Symplectic structure of post-Newtonian Hamiltonian for spinning compact binaries

TL;DR

This paper reformulates the post-Newtonian Hamiltonian for spinning compact binaries into a fully symplectic form, enabling better analysis of their integrability and chaos properties across different spin configurations.

Contribution

It constructs conjugate spin variables to make the Hamiltonian symplectic, clarifying the integrability and chaos potential of various binary systems at all post-Newtonian orders.

Findings

Binary systems with one spin are typically integrable.

Two-spin systems with leading order spin-orbit interaction are integrable.

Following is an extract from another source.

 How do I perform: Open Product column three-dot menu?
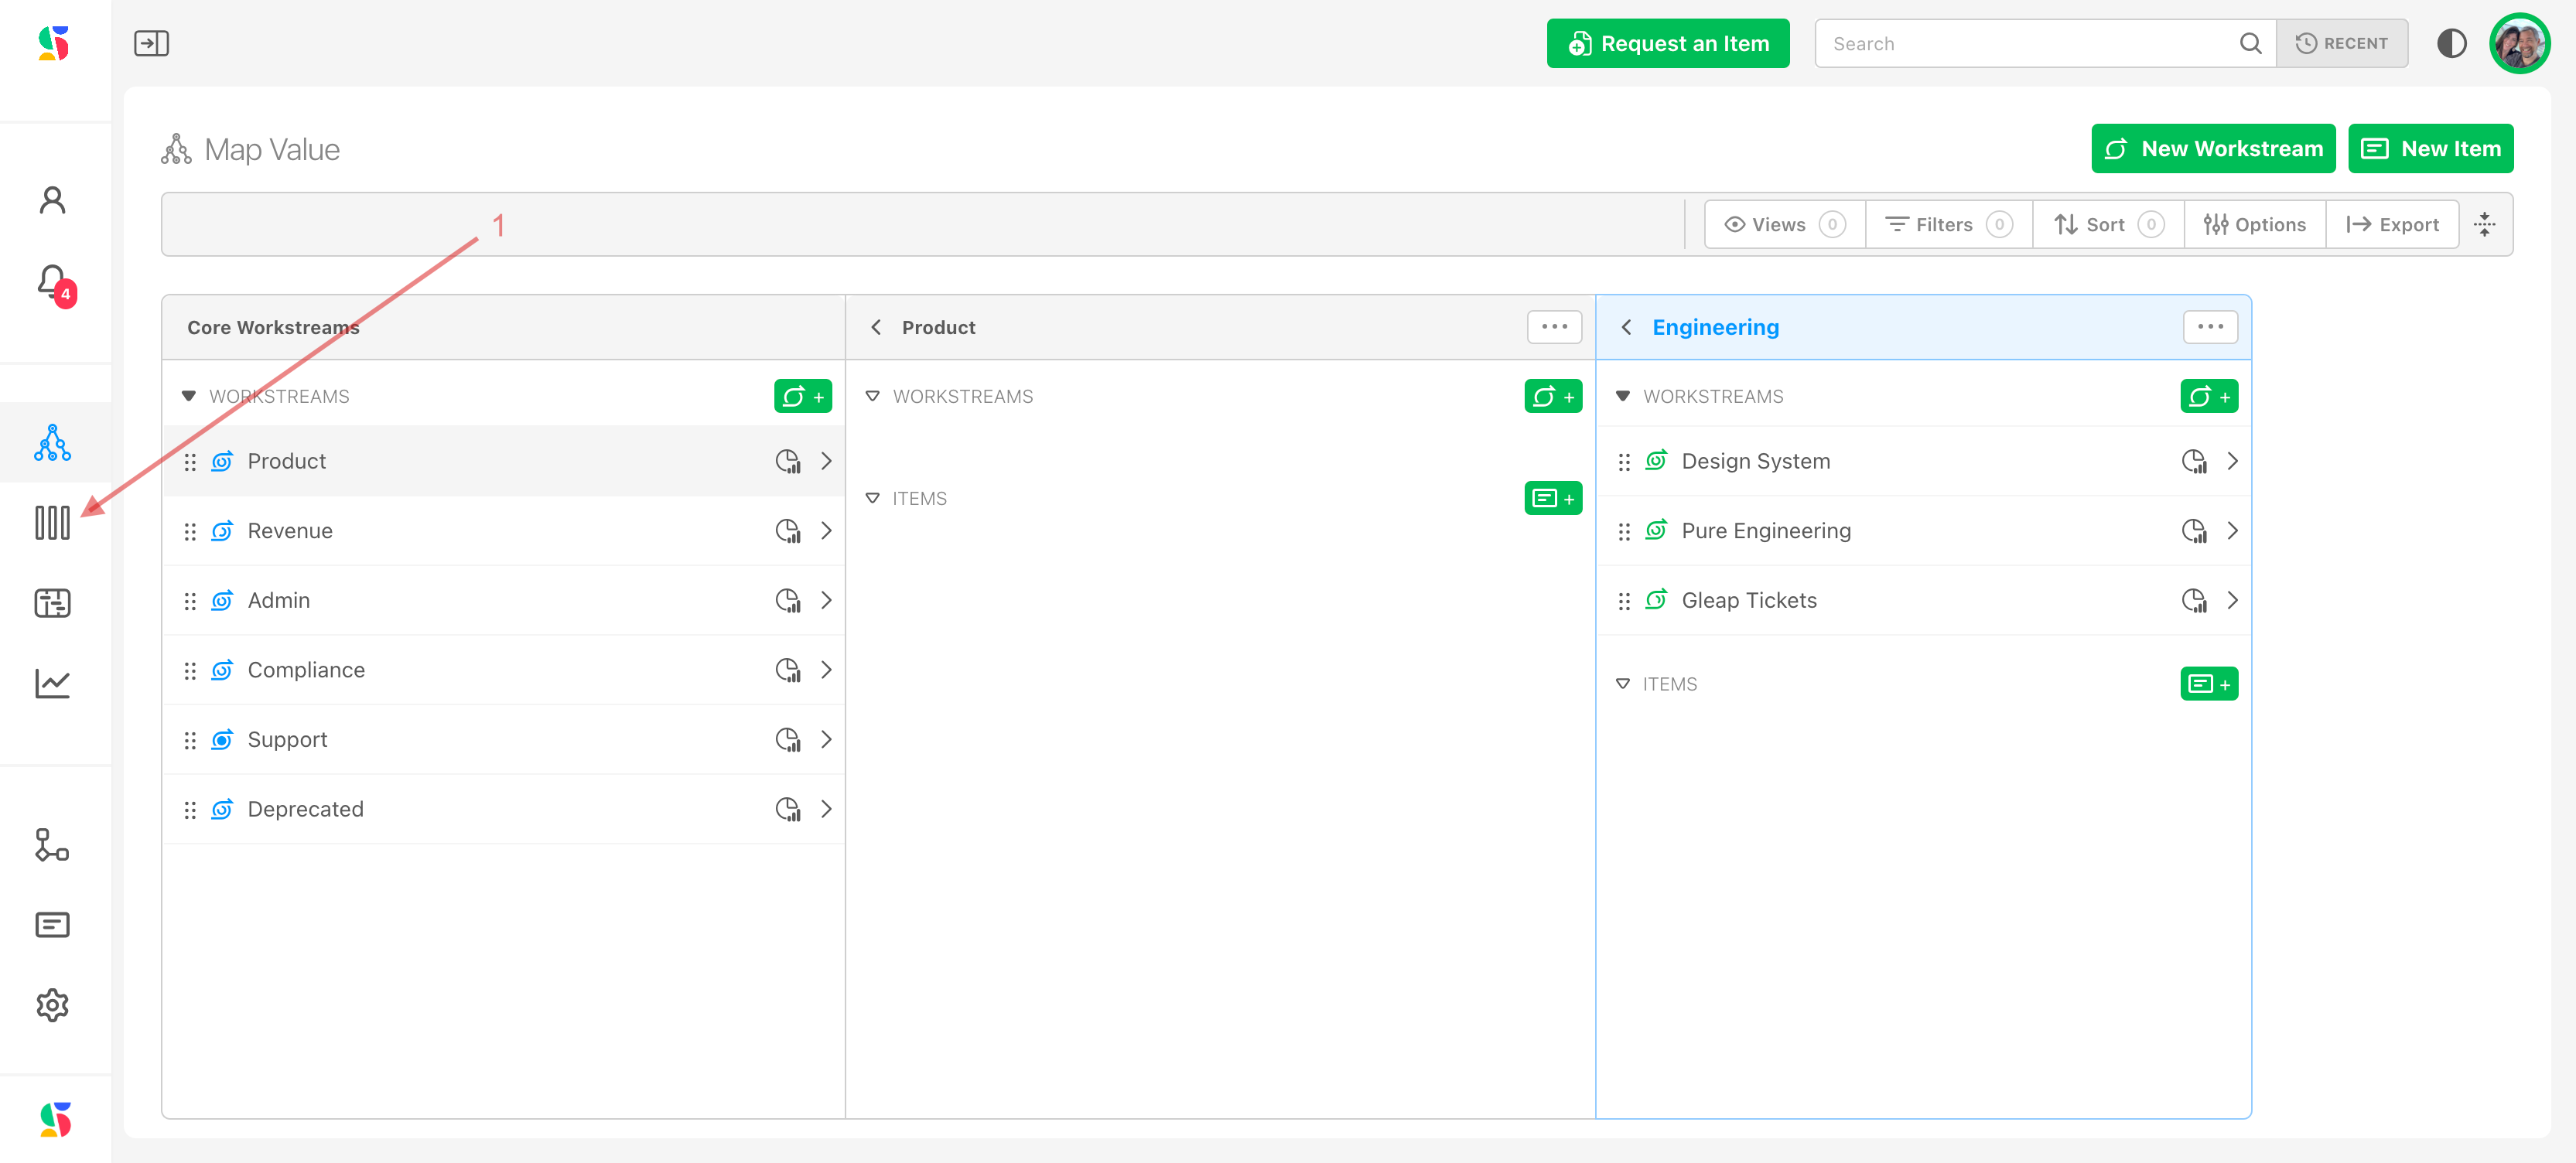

Chaos may occur in more complex spinning configurations.

Abstract

The phase space of a Hamiltonian system is symplectic. However, the post-Newtonian Hamiltonian formulation of spinning compact binaries in existing publications does not have this property, when position, momentum and spin variables $[X, P, S_1, S_2]$ compose its phase space. This may give a convenient application of perturbation theory to the derivation of the post-Newtonian formulation, but also makes classic theories of a symplectic Hamiltonian system be a serious obstacle in application, especially in diagnosing integrability and nonintegrability from a dynamical system theory perspective. To completely understand the dynamical characteristic of the integrability or nonintegrability for the binary system, we construct a set of conjugate spin variables and reexpress the spin Hamiltonian part so as to make the complete Hamiltonian formulation symplectic. As a result, it is directly shown with the least number of independent isolating integrals that a conservative Hamiltonian compact binary system with both one spin and the pure orbital part to any post-Newtonian order is typically integrable and not chaotic. And conservative binary system consisting of two spins restricted to the leading order spin-orbit interaction and the pure orbital part at all post-Newtonian orders is also integrable, independently on the mass ratio. For all other various spinning cases, the onset of chaos is possible.